Sunday, September 27, 2020

NFA"s 48th Anniversary: Banaue Rice Terraces Mural at the Grains Museum

     Special Feature          

   Banaue Rice Terraces* Mural at the Grains Museum 

"Of the Eight Wonders of the Ancient World, only the Banaue Rice Terraces and the Pyramids of Egypt exist today. The difference between the two however, is that the former continues to sustain a stable civilization as it did in its whole history, while the latter are but colossal empty tombs that speak of an ancient civilization." - avrotor

                                                  Mural by Dr Abe V Rotor 

Ifugao Rice Terraces wall mural (10ft x 11ft) in acrylic at the Grains Museum of the
National Food Authority, NFA Regional Office Building, Cabanatuan City, AVRotor 2017

  
 
Details: Top, clockwise: native huts and mandala (haystacks), precipice typical in the Cordillera region, destruction of the watershed atop the rice terraces by logging and burning; garden like scene on the terraces, a wildlife sanctuary.

T
he Banaue Rice Terraces - among five clusters of rice terraces in Ifugao in the Cordillera Region, made it to become the 8th Wonder of the Ancient World.  Today only the Banaue Rice Terraces and the Pyramids of Egypt have survived. 


To Filipinos it is a monument of pride as a race, a living proof of indigenous ingenuity, and a legacy of pre-Hispanic culture. Which leads scholars to re-define  civilization and to put it in proper perspective, other than what the Western World thinks. 

The terraces are a stairway to heaven, piercing through the cloud, taller than the pyramids, the Tower of Babel, the Eiffel Tower - tallest of all man- made structures - built by bare hands with the crudest tools as early as three thousand years ago.  

A collective masterpiece of tribes working in cooperation and peace, a  prototype nation where people were governed by common aspirations, beliefs, language, customs, isolated from the outside world like the Aztecs and Mayans. 

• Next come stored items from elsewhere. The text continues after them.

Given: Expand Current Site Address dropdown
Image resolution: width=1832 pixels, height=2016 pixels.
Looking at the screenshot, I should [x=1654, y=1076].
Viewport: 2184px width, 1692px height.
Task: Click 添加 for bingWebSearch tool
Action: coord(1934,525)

Agro-ecology - a modern term to describe harmony of agriculture and ecology - farming and environment - was born incognito and thrived for centuries, until modern man arrived, studied the "secrets of the rice terraces" and proclaimed himself the  discoverer. 

What does he know about the Hudhud, the narrative chants and dance and worship at planting time, harvest time, and other rituals? Would this mean anything to increased production, return of investment, research and development?  

Believe in cloud seeding the natural way, when clouds collect atop the rice terraces, and condense into rain, gathered at the forest watershed, then slowly released terrace after terrace irrigating the rice plant crop, in precise amount and timetable. 

Wonder how the rice varieties of the terraces were developed - varieties jibed with the habagat and amihan, and social life. It was a grave error in introducing 90-day varieties to have two harvests in a year instead of only one, which needed high input and mechanization.    

Modernizing agriculture on the rice terraces by introducing chemical fertilizers, chemical pesticides, use of tractors and other machines, changed the indigenous cycle of the rice plant, so with the socio-economic and cultural lives of the people.

Floating vegetable culture (heap of organic soil) on the terraces, a version of Mexico's floating garden, and India's Sorjan, is no longer feasible with modern agriculture.  So with fish culture, the source of food and protein of the inhabitants. The whole food chain and web has been disturbed.

Where is the new generation to take over the old folks, now in their past fifties or sixties - or older?  Many terraces are no longer managed the way they were for centuries. They are facing deterioration that may end up to irreversible decline. Erosion, siltation, landslide, gully formation at work need serious and immediate attention.  

The "native ambiance" is giving way to posh hotels, modern homes, well paved road networks, various establishments which cater to tourists.  Lately a 7-storey parking building has sparked controversy; local officials and the National Commission for Culture and the Arts were appalled. 

Banaue Rice Terraces, the tallest and the steepest cluster of terraces in the whole world was granted World Heritage Site status by UNESCO in 1995, the first of its kind, but in 2001 it was placed under the List of World Heritage in Danger because of its deteriorating state. 

Fortunately it was removed from the list of sites in danger in 2012, but the story does not end there. With globalization taking away the young generation away from the terraces, climate change bringing in unexpected consequences, commercialization  changing the face of the area, intrusion of destructive technology, this 8th world of the world may yet meet the sad fate of the other wonders of the ancient world.  ~

Artist Dr AV Rotor poses with museum curator Ms Josephine C Bacungan (3rd and 4th), and members of the Rotor family: Leo Carlo, Ms Cecille Rotor, Dr Charisse and Marlo Rotor.

* The Banaue Rice Terraces are ancient sprawling man-made structures said to date back 2000 to 6000 years, that were carved into the Ifugao in Cordillera Mountains in the Philippines by ancestors of the indigenous people. These terraces built largely by hand are considered to be the “Eighth Wonder of the World”.